Cat Behavior after Moving

by Tiffany
(Beacon, NY, USA)

I just moved about 4 months ago. I have 2 cats, one Bombay and one Tabby. It is as if they have switched personalities. Where we used to live and they were raised, my Bombay would not show any affection toward us. My tabby was such a lover and slept with us every night.

After we moved my tabby started out being loving and now all she does is stay in one room, sleeps all the time and hides. My Bombay has become very loving and vocal.

I don't know what has changed my tabby to be so closed when she was the most loving and affectionate feline.

Dear Tiffany,

Thank you for writing in with concern for your cats. A move can be quite stressful on us humans, but is especially hard on our felines!
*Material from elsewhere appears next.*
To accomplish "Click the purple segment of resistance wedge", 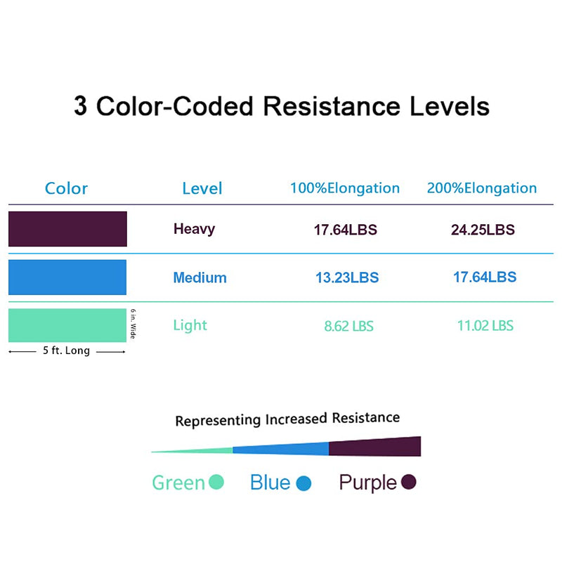I will pyautogui.click(x=374, y=447).
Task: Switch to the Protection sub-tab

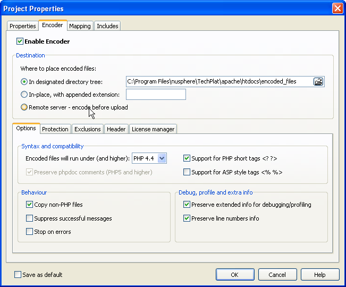Action: [55, 129]
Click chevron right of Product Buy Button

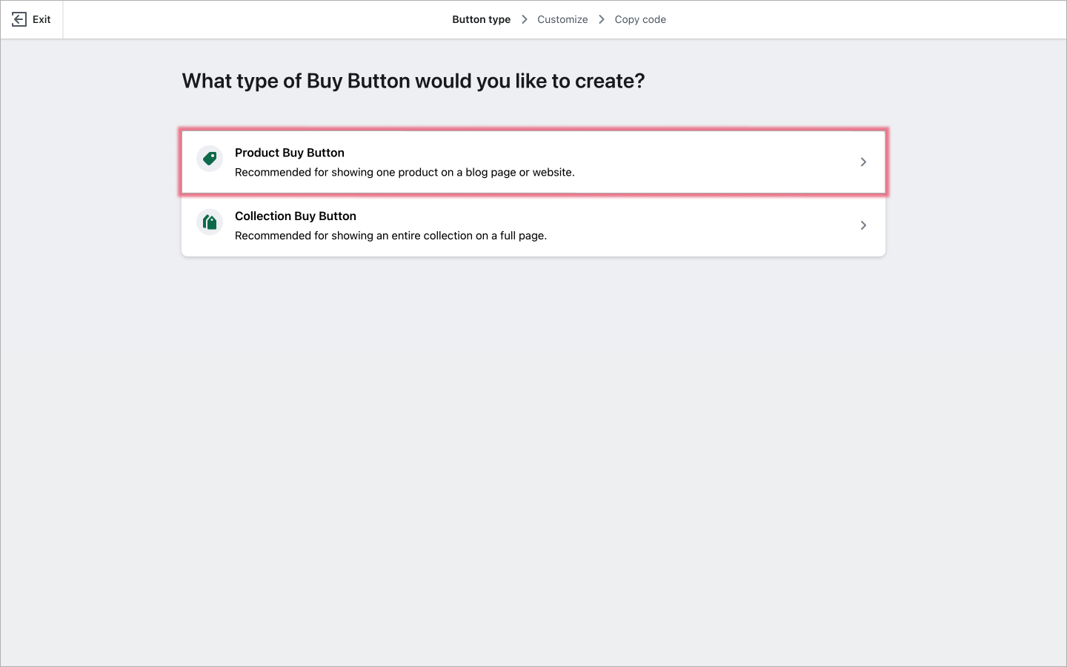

First, we should not assume that your cat's personality change is behavioral. Among other things, the stress of moving to a new home can cause cat illnesses and/or your cat may have become ill just before the move. Because it is wise to recognize that it may not be a coincidence, first and foremost, I would suggest you bring your cat to a vet for a check-up. Cat illness symptoms can manifest in a number of ways, and drastic changes in personality is one of them!

If your vet feels your cat is healthy, the changes you have seen in personalities is likely due to the new environment. Cats are incredibly sensitive to stress and changes in their environment, and some take much longer than others to adjust to new surroundings.

Also, the dynamics between cats can change at any given moment, but are especially likely to occur after a move. If your Bombay cat had adjusted more quickly and easily to your new home, a hierarchy shift may have occurred between the two cats. Dominance can play a huge factor in the amount of affection a cat may show to his or her owners.

There are many ways you can help create a safer, less stressful environment for your cat, including using pheromone products like Feliway, having scheduled play times and meal times, giving her safe places to hide, and rewarding "positive" behaviors with treats and toys.

Providing reassuring, one-on-one time with your stressed kitty can help tremendously. Ultimately, time and patience is what brings a scared cat in a new environment back out of their shell.